The couple, who were Supreme winners in the Northland Ballance Farm Environment Awards in 2018 have successfully maximised productivity and profitability while protecting and enhancing their natural resources.
In this three-part series, we look at what makes their business so successful, both financially and environmentally.
Dennis O’Callaghan tells a story that nicely summarises the main driver behind the Northland bull beef operation he farms alongside his wife Rachelle.
The story is about a dairy farmer who was given what looked like a drench container by his father-in-law and told that if he put this container in a different paddock every day his pasture and milk production would increase exponentially.
After six months of shifting this container daily, the father-in-law’s predictions proved to be correct.
It turned out there was nothing magic in the container. It was simply the discipline of moving it, closely observing pastures every day and making management decisions based on those observations that made all the difference.
Dennis talks a lot about pasture quality because that is what drives cattle growth rates and ultimately profitability in their business, and retaining pasture quality is a constant challenge in an area where Kikuyu grass is endemic.
“Our aim is to grow good quality grass and convert it into beef as efficiently as possible.

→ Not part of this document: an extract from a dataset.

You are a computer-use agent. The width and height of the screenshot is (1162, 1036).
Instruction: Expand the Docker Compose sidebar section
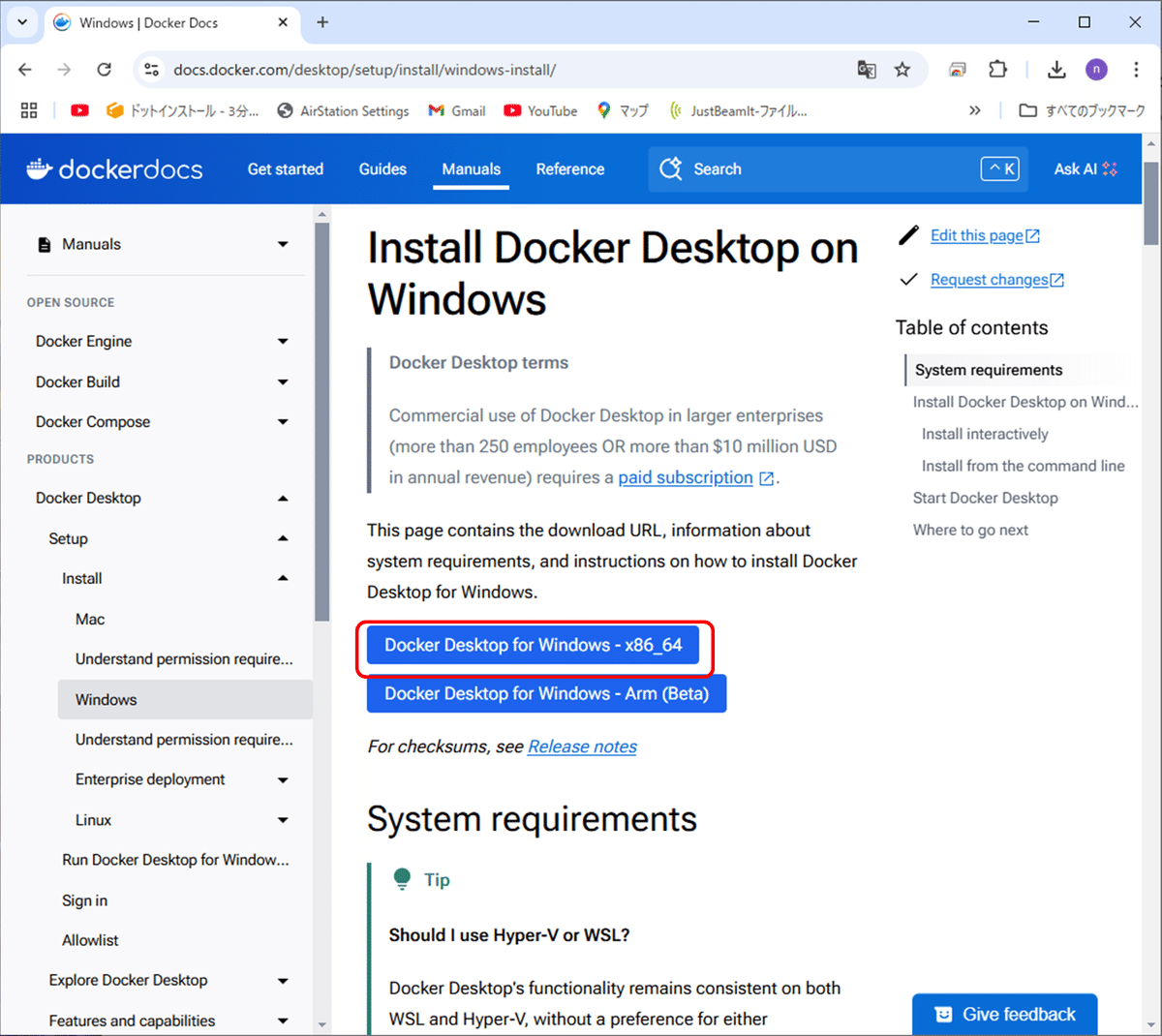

“Sometimes you sacrifice animal growth rates to maximise pasture growth rates and at other times you sacrifice pasture growth rates to maximise animal growth rates.”
Arguably Kikuyu is both a curse and a blessing. While the C4 grass lacks quality once it develops stolons, it has forced farmers like Dennis to be assiduous about pasture quality and this has generated big production benefits in their business.
The former Taihape sheep and beef farmer admits he had never paid enough attention to pasture quality, but after moving to Northland and noticing that mown Kikuyu gave them a significantly more production than unmown, he began to take a lot more notice of pasture management.
He turned to some of the leading dairy farmers in the region to learn about pasture management and has applied those principles in their intensive bull beef operation.
When they took over Temataa Station, their 608ha rolling hill country farm near Taipa, the couple ran 3000 ewes and 200 breeding cows and their progeny, but they struggled to finish the lambs to good weights. Financially the cattle side of the business – once they had intensified it – was outperforming the sheep – even when they were getting $6/kg for their wool, $120 for their ewes and $130 for the lambs.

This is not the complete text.